I was going to recommend these HomePlug things that use the power lines to send data, in my case, I picked up an Accurian HomePlug sender and receiver (which is an amplifier, too) on clearance a couple years ago. But it appears that they don't make anything like it anymore! It works beautifully for sending audio from my office to my living room, I'm really surprised they killed this product. Maybe if you kept an eye on Ebay they might pop up.
posted by knave at 8:42 PM on June 17, 2008

FWIW, very few home power amps with A/B/A-B speaker switching have duplicate output stages. What they do have is output stages that will happily handle 4Ω loads, parallel the speakers up in A-B mode, then slap an "8Ω minimum" label on the back (or warn you in the manual that you should only use 8Ω speakers when A-B switching).
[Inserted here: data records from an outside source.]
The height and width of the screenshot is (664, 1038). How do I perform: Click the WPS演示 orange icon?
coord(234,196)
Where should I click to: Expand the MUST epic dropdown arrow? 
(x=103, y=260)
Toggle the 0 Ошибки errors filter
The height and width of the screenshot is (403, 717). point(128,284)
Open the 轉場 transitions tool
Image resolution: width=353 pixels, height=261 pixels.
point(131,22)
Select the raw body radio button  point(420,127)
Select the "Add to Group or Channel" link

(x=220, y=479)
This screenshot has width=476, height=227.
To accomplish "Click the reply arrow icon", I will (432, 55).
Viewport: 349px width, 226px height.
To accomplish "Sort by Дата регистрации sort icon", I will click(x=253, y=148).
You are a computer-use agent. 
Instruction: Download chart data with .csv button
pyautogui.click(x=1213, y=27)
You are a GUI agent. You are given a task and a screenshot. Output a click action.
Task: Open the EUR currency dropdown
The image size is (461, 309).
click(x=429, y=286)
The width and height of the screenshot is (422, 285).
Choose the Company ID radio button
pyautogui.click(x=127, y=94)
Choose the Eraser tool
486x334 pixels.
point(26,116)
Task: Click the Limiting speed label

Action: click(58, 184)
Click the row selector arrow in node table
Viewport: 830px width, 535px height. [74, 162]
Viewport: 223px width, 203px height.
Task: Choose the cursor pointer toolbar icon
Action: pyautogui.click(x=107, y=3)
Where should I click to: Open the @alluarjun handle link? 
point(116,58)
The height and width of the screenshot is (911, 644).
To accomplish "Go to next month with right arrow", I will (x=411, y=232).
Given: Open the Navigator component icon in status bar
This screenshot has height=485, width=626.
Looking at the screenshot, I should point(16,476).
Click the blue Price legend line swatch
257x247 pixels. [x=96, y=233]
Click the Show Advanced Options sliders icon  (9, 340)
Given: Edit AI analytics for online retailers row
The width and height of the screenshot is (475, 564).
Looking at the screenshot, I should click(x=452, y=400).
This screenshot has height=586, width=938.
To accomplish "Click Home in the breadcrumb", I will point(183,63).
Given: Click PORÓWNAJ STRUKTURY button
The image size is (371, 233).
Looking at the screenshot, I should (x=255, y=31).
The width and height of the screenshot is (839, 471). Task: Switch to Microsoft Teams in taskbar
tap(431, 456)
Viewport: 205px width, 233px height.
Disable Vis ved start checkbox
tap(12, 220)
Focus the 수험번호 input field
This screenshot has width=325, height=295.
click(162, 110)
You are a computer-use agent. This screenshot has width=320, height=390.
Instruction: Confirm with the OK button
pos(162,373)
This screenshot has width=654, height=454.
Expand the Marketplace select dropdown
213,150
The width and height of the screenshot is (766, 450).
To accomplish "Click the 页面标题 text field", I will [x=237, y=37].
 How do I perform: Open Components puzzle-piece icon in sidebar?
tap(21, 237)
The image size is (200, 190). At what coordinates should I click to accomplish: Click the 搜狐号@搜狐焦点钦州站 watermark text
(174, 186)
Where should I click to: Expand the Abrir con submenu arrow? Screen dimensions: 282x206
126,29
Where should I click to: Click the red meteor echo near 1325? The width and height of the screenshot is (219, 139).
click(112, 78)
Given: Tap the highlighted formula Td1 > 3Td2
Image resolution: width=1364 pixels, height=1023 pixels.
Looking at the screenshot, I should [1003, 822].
Conversely, most of the external speaker switchboxes actually run the speakers in series. Yeah, I know, there's reasons (reduced damping, the effect of mismatched impedances on the crossovers/driver, etc) for not doing that - but, really, the effect is pretty minimal, particularly when the source is only average to start with. The biggest 'problem' you may think is the reduction in power - but remember, 1/2 power is only 3dB down, which is a barely-perceivable reduction in volume.

Switch your speakers in series, and enjoy it.

(Why, yes, I did used to repair stereos in a former life...)
posted by Pinback at 11:38 PM on June 17, 2008

Oh, and most of the external speaker switches don't bother with K (make before break) contacts - they leave the speakers in series, and short out the pair not being used. That is, the "A" button shorts out the B speakers, & vice-versa.

It is possible to get constant-impedance speaker switchboxes, but they generally do it by switching combinations of speakers and series/parallel resistors.